Monday, March 15, 2010

It's been a while again

This is the Aye Aye. I'm doing my research paper on them. Notice the very long middle finger that they use to stick into trees and pull out bugs. They've been hunted almost to extinction because people in Madagascar believe that if an Aye Aye points it's finger at you, you'll die.




Whoa, a whole month has gone by without me creating a blog. Spring Break was awesome though! I built a waterfall and made trails, and shaved dogs and wrangled goats. I would love to own a ranch. The weather was awesome and the land was just beautiful. Jeff and the Mercy Ships people are just completely wonderful and I would love to work with them again. I can't believe we only have like 6 more weeks of school left. Part of me is glad that school's almost over but another part of me is sad about not having spring breaks or summer breaks anymore.

Saturday, February 06, 2010

Getting a little busy

This is the Fennec Fox. Cutest little thing ever. It's about the size of a house cat and can be trained to be a house pet.





So this semester has been going really well thus far. I like the word thus, I wish more people would use cool words like that. Anyway I have 4 classes that are Animal Science or Wildlife related and 1 History class. I'm so glad that I'm actually taking classes that apply solely to what I want to do in life. I can't wait until this summer when I'm hopefully interning at the zoo. Maybe it'll even turn into a permanent job. Yay!

As far as the "resolution" goes, I have been working out pretty regularly. I shoot for 5 days a week but it doesn't always work out that way. Along with that, I'm trying to eat breakfast every morning and not eat after 9. It's a little harder than I expected it to be but I'm not doing so bad with it.

Tuesday, January 05, 2010

New Year

Sea snakes are highly venomous and sometimes as much as 4x more deadly than land snakes, however they are not as quick to strike. This is the Banded Sea Snake, part of the only group of sea snakes that are oviparous.





So I don't make resolutions like other people do. I figure I'll just forget about them a couple weeks into the year anyway so I just don't make them. Most of the time I'm already trying to change for the better. In December I decided that I was going to really and truly try to lose weight. So far it's been going well because this time around it feels different. I have no problems going to the gym and I actually have been liking working out. My only problem is keeping it going. After a few weeks I usually stop going, so this time I'm really trying to figure out how to work it into my schedule. Also I've stopped eating late and have been watching what I eat. I use to tell myself that I didn't want to become one of those girls that always counted calories and told other people how many calories they were eating. Those types of girls annoyed me to no end and I would usually end up telling them off. Now I realize that I used that as an excuse to not even try to lose weight when I was younger. So I have become a calorie watcher. Here's to becoming a new person!
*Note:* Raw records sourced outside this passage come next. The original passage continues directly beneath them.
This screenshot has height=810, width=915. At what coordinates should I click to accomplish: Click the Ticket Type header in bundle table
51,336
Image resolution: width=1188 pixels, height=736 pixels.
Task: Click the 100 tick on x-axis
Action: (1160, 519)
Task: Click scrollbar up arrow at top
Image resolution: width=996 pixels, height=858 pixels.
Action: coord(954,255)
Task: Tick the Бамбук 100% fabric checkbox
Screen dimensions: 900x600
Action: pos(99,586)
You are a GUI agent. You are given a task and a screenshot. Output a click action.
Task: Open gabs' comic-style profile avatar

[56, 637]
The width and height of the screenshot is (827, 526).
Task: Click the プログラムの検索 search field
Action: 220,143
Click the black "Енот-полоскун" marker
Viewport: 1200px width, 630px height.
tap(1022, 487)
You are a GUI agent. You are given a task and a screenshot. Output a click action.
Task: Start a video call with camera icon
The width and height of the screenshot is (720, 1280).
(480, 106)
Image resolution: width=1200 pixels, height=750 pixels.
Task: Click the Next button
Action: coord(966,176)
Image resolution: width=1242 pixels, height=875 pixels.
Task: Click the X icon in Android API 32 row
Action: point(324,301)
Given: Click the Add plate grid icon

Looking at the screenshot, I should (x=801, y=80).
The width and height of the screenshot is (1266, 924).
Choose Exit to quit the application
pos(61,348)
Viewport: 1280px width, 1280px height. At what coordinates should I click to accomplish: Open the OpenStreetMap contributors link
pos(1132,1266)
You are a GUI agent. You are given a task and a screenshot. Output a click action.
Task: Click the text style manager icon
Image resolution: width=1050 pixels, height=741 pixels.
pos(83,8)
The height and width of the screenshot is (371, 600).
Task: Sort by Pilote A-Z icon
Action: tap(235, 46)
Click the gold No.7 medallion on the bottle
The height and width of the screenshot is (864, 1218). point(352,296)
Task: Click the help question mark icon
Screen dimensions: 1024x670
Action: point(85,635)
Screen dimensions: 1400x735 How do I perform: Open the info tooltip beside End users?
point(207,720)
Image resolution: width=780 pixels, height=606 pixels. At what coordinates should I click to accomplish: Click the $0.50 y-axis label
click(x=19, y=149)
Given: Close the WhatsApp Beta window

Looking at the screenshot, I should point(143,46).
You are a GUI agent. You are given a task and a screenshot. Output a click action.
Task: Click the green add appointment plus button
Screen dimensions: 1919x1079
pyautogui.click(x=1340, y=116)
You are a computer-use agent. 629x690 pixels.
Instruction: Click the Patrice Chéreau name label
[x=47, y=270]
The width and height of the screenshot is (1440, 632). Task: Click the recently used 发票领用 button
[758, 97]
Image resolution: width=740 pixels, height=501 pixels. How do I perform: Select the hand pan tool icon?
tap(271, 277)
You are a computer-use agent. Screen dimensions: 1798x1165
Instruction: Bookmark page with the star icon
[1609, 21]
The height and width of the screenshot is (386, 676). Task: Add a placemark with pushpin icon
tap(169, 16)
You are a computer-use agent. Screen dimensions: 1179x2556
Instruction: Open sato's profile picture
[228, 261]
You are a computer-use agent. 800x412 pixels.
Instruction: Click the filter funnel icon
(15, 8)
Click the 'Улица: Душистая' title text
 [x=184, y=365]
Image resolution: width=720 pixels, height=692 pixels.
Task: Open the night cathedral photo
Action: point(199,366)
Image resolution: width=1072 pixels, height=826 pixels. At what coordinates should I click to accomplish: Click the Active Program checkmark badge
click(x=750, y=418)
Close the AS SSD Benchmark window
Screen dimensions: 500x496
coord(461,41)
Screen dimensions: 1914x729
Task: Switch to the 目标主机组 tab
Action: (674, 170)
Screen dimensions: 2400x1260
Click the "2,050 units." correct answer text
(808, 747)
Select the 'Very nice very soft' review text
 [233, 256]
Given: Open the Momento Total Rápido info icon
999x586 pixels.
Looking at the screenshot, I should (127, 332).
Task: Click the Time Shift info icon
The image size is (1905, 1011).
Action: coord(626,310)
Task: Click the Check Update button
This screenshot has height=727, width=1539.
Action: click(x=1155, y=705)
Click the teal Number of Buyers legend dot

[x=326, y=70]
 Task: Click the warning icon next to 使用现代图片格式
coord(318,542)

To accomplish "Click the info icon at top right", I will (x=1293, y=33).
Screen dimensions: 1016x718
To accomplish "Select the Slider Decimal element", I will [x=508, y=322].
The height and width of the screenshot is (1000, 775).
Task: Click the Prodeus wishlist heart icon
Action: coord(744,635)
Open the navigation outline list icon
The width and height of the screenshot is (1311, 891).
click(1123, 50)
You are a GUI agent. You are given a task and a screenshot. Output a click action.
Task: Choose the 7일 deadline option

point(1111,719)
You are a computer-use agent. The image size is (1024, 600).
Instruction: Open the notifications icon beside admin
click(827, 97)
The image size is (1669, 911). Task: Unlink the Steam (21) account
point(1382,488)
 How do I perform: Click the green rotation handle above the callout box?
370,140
Saturday, December 12, 2009

Nocturnal Activites

Random animal fact of the day:
Giraffes have the same number of vertebrae in their necks as humans do, although each one is about a foot long.
Insomnia is a crazy thing. At least I think that's what I have. I just never feel like going to sleep at night anymore. If I had a car I'd probably be driving around Knoxville at this time but since I don't, I am reading entire books and watching infomercials. As I'm writing this I'm finishing a book that I just got in the mail tonight. Then in about 2 hours I will go to sleep only to get up sometime tomorrow afternoon. I've always been a night owl but I think as I've gotten older it's gotten worse. I don't necessarily want to make it stop though. I don't really care either way.

Monday, December 07, 2009

...

So I found out some information tonight that had me walking around campus at night by myself. All of a sudden I couldn't bear the walls, too enclosed. Isn't it amazing how when you tell yourself that you're going to do something God sends something to test you? Like for instance if you say you're going to work on your forgiveness, God will most definitely send you something that tests that. But what if you don't think you can make it through? What if you're not strong enough to get over it? What if no amount of bible verses and praying can get through and make you not want to kill someone? What if you just can't do it?

Monday, November 16, 2009

A few thoughts

Random animal fact for the day:
The male Sea Louse kidnaps several female Sea Lice and then impregnates them. When the babies are born they explode out of each female Sea Louse killing her.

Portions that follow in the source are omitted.